Materi yang kurang pantas dikonsumsi anak didik berulang kali muncul di buku agama Islam. Masyarakat Jombang Jawa Timur digegerkan dengan temuan ajaran membunuh orang kafir termuat dalam Buku Pendidikan Agama Islam (PAI) kelas XI SMA. Ajaran radikal ini terlihat pada halaman 78, yang berbunyi “jika orang menyembah selain Allah atau nonmuslim boleh dibunuh”.
Pada tahun 2014, buku Sejarah Kebudayaan Islam Kelas VII Madrasah Tsanawiyah terdapat kalimat “Berhala dilakukan oleh agama selain Islam, yaitu Hindu dan Buddha,” dan, “Berhala sekarang adalah kuburan para wali”. Pada tahun 2013 ditemukan buku PAI dan Budi Pekerti Kelas IV yang diperuntukan bagi siswa Sekolah Dasar juga ada pelajaran hubungan suami-istri dan mimpi basah pada bab soal hadas.
Merujuk Penelitian Umi Masfiah (2012) tentang “Nilai-Nilai Toleransi dan Intoleransi dalam buku PAI di Kota Yogyakarta”.  Umi menemukan buku PAI Sekolah Dasar yang dicetak oleh lima 5 penerbit, ditemukan buku-buku tersebut takhanya mengajarkan nilai-nilai toleransi, tetapi mengandung ajaran  intoleransi.
Kejadian yang berulang-ulang menimbulkan pertanyaan pada lembaga Pusat Kurikulum dan perbukuan (Puskurbuk), dan Badan standardisasi Nasional Pendidikan (BSNP). Jika terjadi hanya satu kali bisa dikatakan wajar, mungkin mereka capai menyeleksi seluruh buku pelajaran. Padahal lembaga ini bertugas melakukan Standardisasi buku pendidikan. BSNP membagi buku pendidikan menjadi dua kelompok. Pertama buku teks pelajaran. Kedua buku non teks pelajaran.
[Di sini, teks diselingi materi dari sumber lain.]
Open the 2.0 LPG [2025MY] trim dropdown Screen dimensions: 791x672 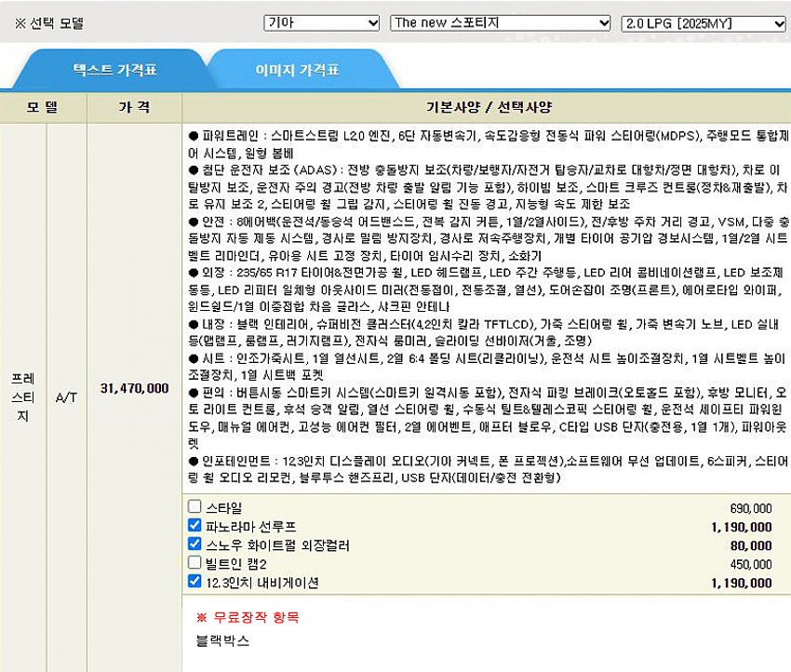tap(704, 23)
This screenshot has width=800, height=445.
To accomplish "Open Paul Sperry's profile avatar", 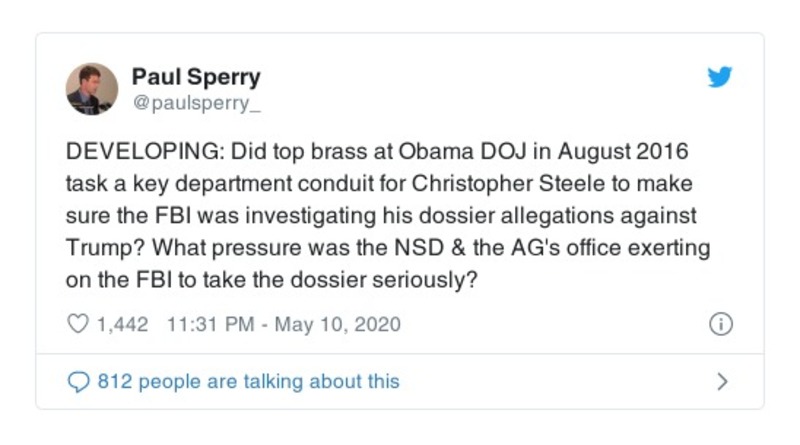I will (x=91, y=88).
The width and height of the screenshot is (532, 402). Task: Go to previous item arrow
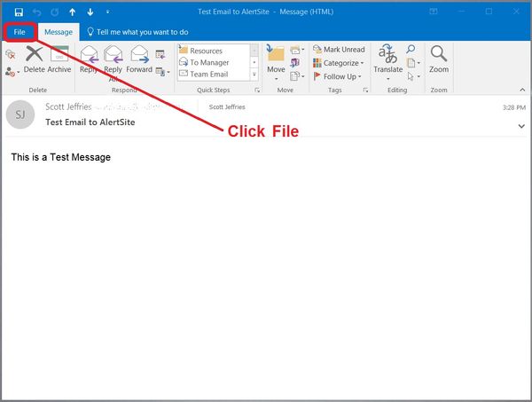tap(73, 12)
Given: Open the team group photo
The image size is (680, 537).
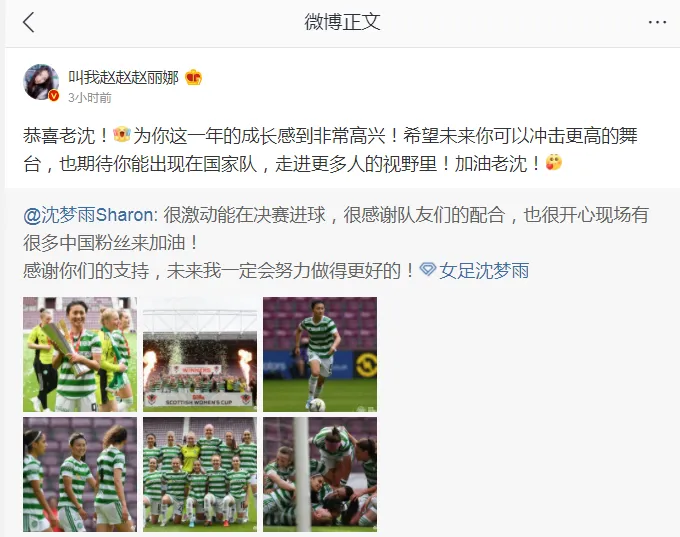Looking at the screenshot, I should click(x=200, y=475).
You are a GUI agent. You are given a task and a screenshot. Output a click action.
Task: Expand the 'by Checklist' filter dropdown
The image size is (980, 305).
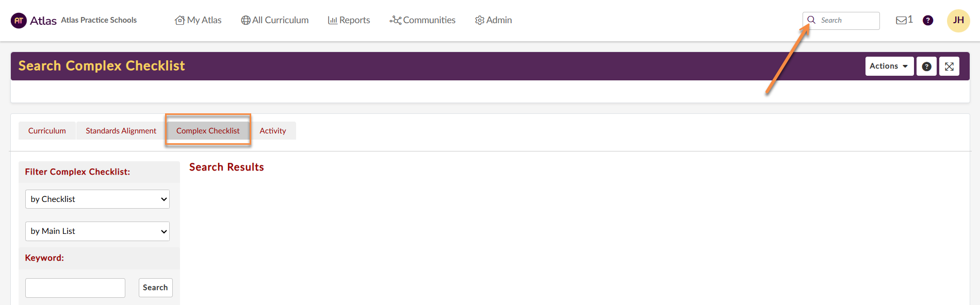point(97,199)
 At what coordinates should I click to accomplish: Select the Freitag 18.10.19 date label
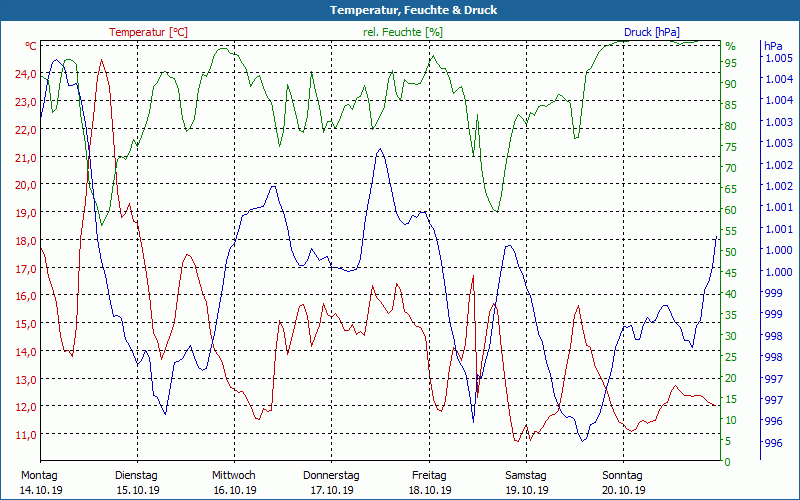click(428, 482)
Merujuk pada PP No. 32 Tahun 2013 tentang Standar Nasional Pendidikan, Pasal 1 ayat 23 berbunyi Buku teks pelajaran adalah sumber pembelajaran utama untuk mencapai Kompetensi Dasar dan Kompetensi Inti.
Peran guru
Penyebaran paham radikal tidak semata-mata melalui buku pelajaran agama. Namun guru ikut andil dalam penyembarannya karena guru dalam mengajar hanya mengacu pada teks buku saja. Kelihatannya guru agama hanya menekankan pada materi mengenai surga dan neraka. Mereka beranggapan pelajaran toleransi sudah termuat dalam buku Pendidikan Kewarganegaraan (PKn). Tak ayal sikap siswa kurang mencerminkan nilai-nilai agama dan kurang peduli pada perbedaan keyakinan.
Pelajaran agama mengutamakan teori semata daripada praktek di lapangan dan kurang menyentuh realita kehidupan siswa. Jika siswa berbuat amoral, masyarakat akan memandang guru agama telah gagal. Lebih ironis lagi ketika siswa terlibat gerakan radikal. Pada hakekatnya pemahaman keagamaan tak hanya dibebankan pada guru saja, melainkan orang tua siswa, dan masyarakat sekitar.
Pelajaran agama di sekolah terkesan sekadar tambahan karena guru terkadang mengunakan metode ceramah, tanpa adanya interaksi dengan anak didik. Bahkan guru hadir semata-mata sebagai expert yang mahir mengajar, tetapi tidak berperan sebagai “Ayah/Ibu” bagi siswa-siswinya.
Di perparah lagipada sekolah-sekolah di bawah yayasan keagamaan, akan selalu menanamankan idiologi organisasi keagamaannya. Tak heran, jika siswa yang belajar di sekolah organisasi keagamaan yang memiliki paham Islam radikal, akan menjadikan siswa kurang toleran, bahkan akan memunculkan bibit-bibit radikal. Namun sebaliknya siswa yang belajar di sekolah organisasi keagamaan yang pola pikir moderat, maka menjadikan siswa lebih pandai menghargai perbedaan agama.
Contoh kasus pelajaran mengenai materi suratal-K?firun, ada salah satu murid bertanya, Pak guru, tetangga saya ada yang pergi ke gereja? Mereka nanti di akhirat masuk neraka ya? agama Islam harus diyakini sepenuhnya sebagai ajaran benar jawab sang guru. (Masfiah, 2012). Dialog ini mengambarkan guru kurang tegas dalam memberikan jawabannya sehingga menjadikan siswa kebingungan.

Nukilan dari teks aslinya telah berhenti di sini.